Even for Unix users, however, there was still room to be delightful since
/bin/sh, while not the antediluvian relic that is cmd.exe on Windows, is
certainly not a modern shell. Thus guards require users of, say, the bash resource,
to use two different shell dialects. The bash dialect is a modern and familiar one for the code to be
executed by the script resource, and sh is a more limited one for the guards. It's confusing behavior
for new users. And even for those who are experienced,
it requires awkward workarounds like explicitly running bash with some set of
switches and/or researching workarounds for missing features in sh. Overall,
it decreases the efficiency of using resources like bash -- one might just as
well use the generic script or execute resources if knowledge of the best way
to a given interpreter cannot be contained in the resource.

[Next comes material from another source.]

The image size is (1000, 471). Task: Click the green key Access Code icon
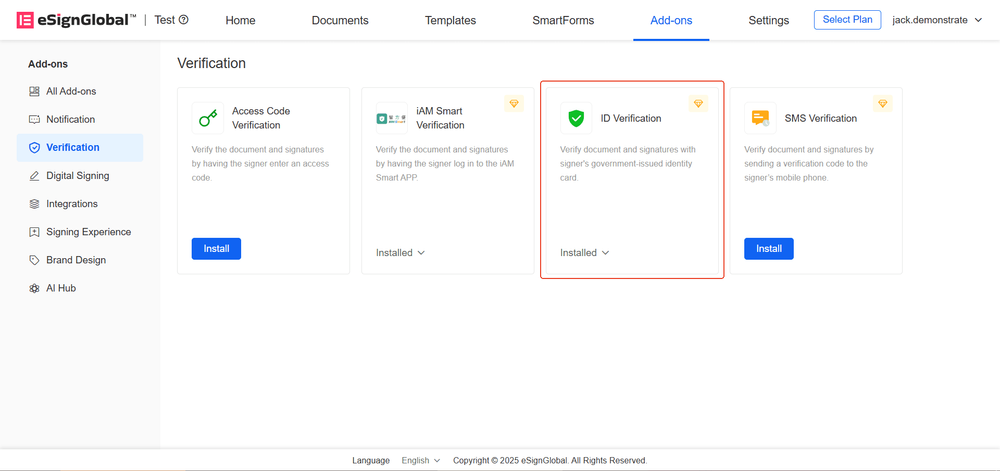coord(208,119)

So the addition of the guard_interpreter attribute as adopted via this
design document lets users choose to adopt a more natural way of expressing
idempotence that lets you embed shell-specific expressions in the clean Chef
DSL without all of the awkwardness and corner cases described earlier. The
result is an uncluttered description of infrastructure that doesn't sacrifice
on the shell or underlying platform's native descriptive and functional capabilities.
Consider the Chef DSL fragment below where a string passed to an only_if guard performs a
Boolean test using the sh "[" command:
bash "systemrestart" do
code '~/rebootnow.sh'
only_if '[ "$USER" == "root" ]'
end
This results in the bash script 'rebootnow.sh' being executed only when this code is executed with chef-client running as root. The Boolean-like expression in the sh script passed to the guard is treated as a Boolean result for the guard, resulting in a natural way of using the sh interpreter from within Chef and Ruby.

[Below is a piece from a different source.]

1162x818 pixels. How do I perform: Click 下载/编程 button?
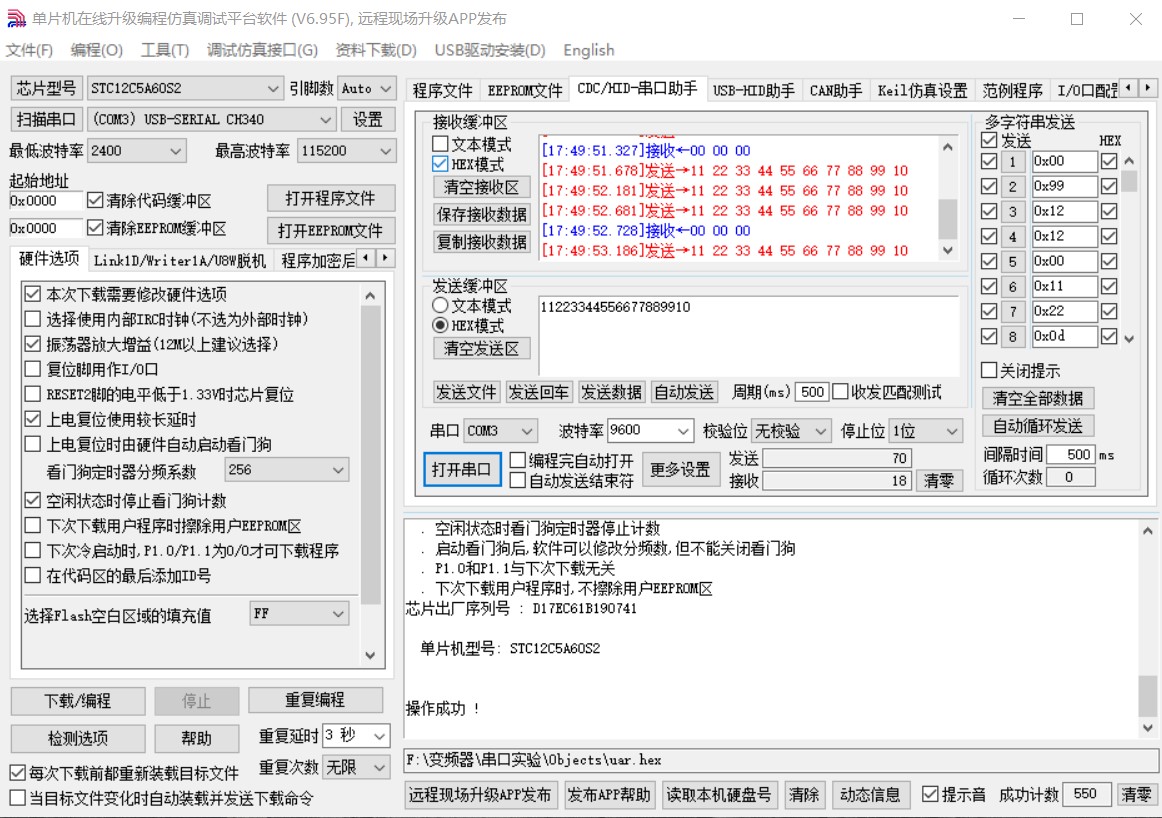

A similar mapping between Boolean results for strings passed to guards on the
Windows platform does not exist. This partially due to guards always being
executed with cmd.exe. However, the behavior shown on Unix guards that
interpret script strings is actually present in the script resources
themselves when the same Boolean-like code is executed as part of the code
attribute. Here's an example:
bash "myfail" do
code '[ "$USER" == "root" ]'
end
If this resource is run as the root user, it will succeed and subsequent resources in the recipe can be executed. If the user is not root, this will result in /bin/sh returning a non-zero exit code, and the execution will fail, terminating any chef-client run.
While the utility of translating Boolean values to interpreter exit codes is debatable within a resource executed at recipe scope, it is consistent with the much more useful guard behavior described in the previous example.
Contrast this to the existing powershell_script resource, which does not interpolate
Boolean results of scripts to exit codes consistent with truth or falsehood in
any context. The added interpolation for powershell_script rectifies the
deficiency in this resource compared to bash and the other Unix shell-based resources.
This boolean interpolation behavior is similar to the bash or sh
interpreters' behavior in certain contexts, where the
Boolean-like result of the test command causes the interpreter process to exit with 0 if
the test command resulted in a true result, 1 otherwise, assuming the test
command was the last line of the script.
This enables cases where a test that can be expressed very cleanly with the PowerShell language can be used directly within a guard expression with no need to try to generate a process exit code that Chef will interpret as a true or false value. For example, the true or false value of a PowerShell expression like
([Security.Principal.WindowsPrincipal][Security.Principal.WindowsIdentity]::GetCurrent()).
IsInRole([Security.Principal.WindowsBuiltInRole] "Administrator")
or
(gi WSMan:\localhost\Shell\MaxMemoryPerShellMB).value -ge 300
can be passed directly to Ruby and evaluated as true or false by the guard
without specifying any additional PowerShell code. This interpolation of
Boolean return values also happens when a string of code is passed to a guard
in a powershell_script resource, a scenario that builds on top of the
previously described switch to the PowerShell language as the script interpreter of
strings passed to guards in the powershell_script resource.